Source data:
================
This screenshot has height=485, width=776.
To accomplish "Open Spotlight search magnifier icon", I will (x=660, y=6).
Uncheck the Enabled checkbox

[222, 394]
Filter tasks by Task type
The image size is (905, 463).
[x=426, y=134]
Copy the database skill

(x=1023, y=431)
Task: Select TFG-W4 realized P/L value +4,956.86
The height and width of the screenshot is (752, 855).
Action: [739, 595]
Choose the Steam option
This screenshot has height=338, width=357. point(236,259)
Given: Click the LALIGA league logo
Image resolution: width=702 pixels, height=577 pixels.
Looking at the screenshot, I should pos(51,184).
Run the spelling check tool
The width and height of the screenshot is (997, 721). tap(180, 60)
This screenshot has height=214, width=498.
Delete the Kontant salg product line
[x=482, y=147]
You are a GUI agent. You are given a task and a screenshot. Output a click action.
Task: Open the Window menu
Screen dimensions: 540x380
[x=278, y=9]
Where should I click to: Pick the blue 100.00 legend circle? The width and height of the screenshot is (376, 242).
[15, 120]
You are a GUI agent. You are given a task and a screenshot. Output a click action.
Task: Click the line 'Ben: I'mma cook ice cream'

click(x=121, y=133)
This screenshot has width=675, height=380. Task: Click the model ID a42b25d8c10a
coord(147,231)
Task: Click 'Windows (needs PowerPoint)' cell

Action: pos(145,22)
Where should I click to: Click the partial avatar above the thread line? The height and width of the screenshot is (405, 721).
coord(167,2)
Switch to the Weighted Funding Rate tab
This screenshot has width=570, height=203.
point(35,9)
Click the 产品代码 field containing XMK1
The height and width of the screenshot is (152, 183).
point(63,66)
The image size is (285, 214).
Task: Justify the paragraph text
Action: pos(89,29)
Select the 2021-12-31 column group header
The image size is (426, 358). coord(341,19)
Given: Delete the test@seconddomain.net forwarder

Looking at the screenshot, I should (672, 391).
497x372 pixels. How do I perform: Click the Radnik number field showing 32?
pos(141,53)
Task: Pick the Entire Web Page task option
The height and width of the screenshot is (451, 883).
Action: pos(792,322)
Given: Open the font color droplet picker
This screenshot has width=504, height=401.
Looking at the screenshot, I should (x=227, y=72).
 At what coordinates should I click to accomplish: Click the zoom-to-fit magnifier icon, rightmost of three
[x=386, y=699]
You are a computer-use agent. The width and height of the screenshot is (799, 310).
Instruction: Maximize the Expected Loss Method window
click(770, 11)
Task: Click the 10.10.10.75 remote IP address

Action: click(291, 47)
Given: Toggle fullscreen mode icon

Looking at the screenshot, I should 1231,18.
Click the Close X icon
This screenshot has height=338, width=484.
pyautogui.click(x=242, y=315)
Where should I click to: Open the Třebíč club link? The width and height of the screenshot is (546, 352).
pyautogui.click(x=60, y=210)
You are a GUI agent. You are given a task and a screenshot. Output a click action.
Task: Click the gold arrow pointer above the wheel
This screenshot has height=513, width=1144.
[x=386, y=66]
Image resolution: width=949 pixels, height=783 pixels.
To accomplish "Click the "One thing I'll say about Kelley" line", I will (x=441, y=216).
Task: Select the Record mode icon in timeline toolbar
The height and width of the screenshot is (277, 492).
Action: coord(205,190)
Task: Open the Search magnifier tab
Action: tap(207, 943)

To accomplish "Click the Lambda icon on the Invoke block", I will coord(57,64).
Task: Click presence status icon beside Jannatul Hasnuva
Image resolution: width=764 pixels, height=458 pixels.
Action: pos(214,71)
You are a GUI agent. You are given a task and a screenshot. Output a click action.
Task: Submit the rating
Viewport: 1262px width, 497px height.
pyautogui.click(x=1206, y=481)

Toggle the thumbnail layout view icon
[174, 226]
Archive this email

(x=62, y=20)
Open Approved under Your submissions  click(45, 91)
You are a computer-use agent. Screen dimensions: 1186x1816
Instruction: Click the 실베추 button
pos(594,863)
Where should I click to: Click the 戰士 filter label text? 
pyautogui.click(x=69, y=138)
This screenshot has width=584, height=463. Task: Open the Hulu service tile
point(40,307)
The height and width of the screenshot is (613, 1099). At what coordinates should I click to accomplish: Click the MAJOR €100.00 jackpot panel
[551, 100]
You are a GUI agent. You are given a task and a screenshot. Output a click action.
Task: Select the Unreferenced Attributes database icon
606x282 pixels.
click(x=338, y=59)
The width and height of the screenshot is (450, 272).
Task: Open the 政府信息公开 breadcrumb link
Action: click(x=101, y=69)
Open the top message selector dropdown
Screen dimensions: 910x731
================
- [Exercise objective]: From the first line to the last, retype the records exactly.

- [Task response]:
This screenshot has height=485, width=776.
To accomplish "Open Spotlight search magnifier icon", I will (x=660, y=6).
Uncheck the Enabled checkbox

[222, 394]
Filter tasks by Task type
The image size is (905, 463).
[x=426, y=134]
Copy the database skill

(x=1023, y=431)
Task: Select TFG-W4 realized P/L value +4,956.86
The height and width of the screenshot is (752, 855).
Action: [739, 595]
Choose the Steam option
This screenshot has height=338, width=357. point(236,259)
Given: Click the LALIGA league logo
Image resolution: width=702 pixels, height=577 pixels.
Looking at the screenshot, I should pos(51,184).
Run the spelling check tool
The width and height of the screenshot is (997, 721). tap(180, 60)
This screenshot has height=214, width=498.
Delete the Kontant salg product line
[x=482, y=147]
You are a GUI agent. You are given a task and a screenshot. Output a click action.
Task: Open the Window menu
Screen dimensions: 540x380
[x=278, y=9]
Where should I click to: Pick the blue 100.00 legend circle? The width and height of the screenshot is (376, 242).
[15, 120]
You are a GUI agent. You are given a task and a screenshot. Output a click action.
Task: Click the line 'Ben: I'mma cook ice cream'

click(x=121, y=133)
This screenshot has width=675, height=380. Task: Click the model ID a42b25d8c10a
coord(147,231)
Task: Click 'Windows (needs PowerPoint)' cell

Action: pos(145,22)
Where should I click to: Click the partial avatar above the thread line? The height and width of the screenshot is (405, 721).
coord(167,2)
Switch to the Weighted Funding Rate tab
This screenshot has width=570, height=203.
point(35,9)
Click the 产品代码 field containing XMK1
The height and width of the screenshot is (152, 183).
point(63,66)
The image size is (285, 214).
Task: Justify the paragraph text
Action: pos(89,29)
Select the 2021-12-31 column group header
The image size is (426, 358). coord(341,19)
Given: Delete the test@seconddomain.net forwarder

Looking at the screenshot, I should (672, 391).
497x372 pixels. How do I perform: Click the Radnik number field showing 32?
pos(141,53)
Task: Pick the Entire Web Page task option
The height and width of the screenshot is (451, 883).
Action: pos(792,322)
Given: Open the font color droplet picker
This screenshot has width=504, height=401.
Looking at the screenshot, I should (x=227, y=72).
 At what coordinates should I click to accomplish: Click the zoom-to-fit magnifier icon, rightmost of three
[x=386, y=699]
You are a computer-use agent. The width and height of the screenshot is (799, 310).
Instruction: Maximize the Expected Loss Method window
click(770, 11)
Task: Click the 10.10.10.75 remote IP address

Action: click(291, 47)
Given: Toggle fullscreen mode icon

Looking at the screenshot, I should 1231,18.
Click the Close X icon
This screenshot has height=338, width=484.
pyautogui.click(x=242, y=315)
Where should I click to: Open the Třebíč club link? The width and height of the screenshot is (546, 352).
pyautogui.click(x=60, y=210)
You are a GUI agent. You are given a task and a screenshot. Output a click action.
Task: Click the gold arrow pointer above the wheel
This screenshot has height=513, width=1144.
[x=386, y=66]
Image resolution: width=949 pixels, height=783 pixels.
To accomplish "Click the "One thing I'll say about Kelley" line", I will (x=441, y=216).
Task: Select the Record mode icon in timeline toolbar
The height and width of the screenshot is (277, 492).
Action: coord(205,190)
Task: Open the Search magnifier tab
Action: tap(207, 943)

To accomplish "Click the Lambda icon on the Invoke block", I will coord(57,64).
Task: Click presence status icon beside Jannatul Hasnuva
Image resolution: width=764 pixels, height=458 pixels.
Action: pos(214,71)
You are a GUI agent. You are given a task and a screenshot. Output a click action.
Task: Submit the rating
Viewport: 1262px width, 497px height.
pyautogui.click(x=1206, y=481)

Toggle the thumbnail layout view icon
[174, 226]
Archive this email

(x=62, y=20)
Open Approved under Your submissions  click(45, 91)
You are a computer-use agent. Screen dimensions: 1186x1816
Instruction: Click the 실베추 button
pos(594,863)
Where should I click to: Click the 戰士 filter label text? 
pyautogui.click(x=69, y=138)
This screenshot has width=584, height=463. Task: Open the Hulu service tile
point(40,307)
The height and width of the screenshot is (613, 1099). At what coordinates should I click to accomplish: Click the MAJOR €100.00 jackpot panel
[551, 100]
You are a GUI agent. You are given a task and a screenshot. Output a click action.
Task: Select the Unreferenced Attributes database icon
606x282 pixels.
click(x=338, y=59)
The width and height of the screenshot is (450, 272).
Task: Open the 政府信息公开 breadcrumb link
Action: click(x=101, y=69)
Open the top message selector dropdown
Screen dimensions: 910x731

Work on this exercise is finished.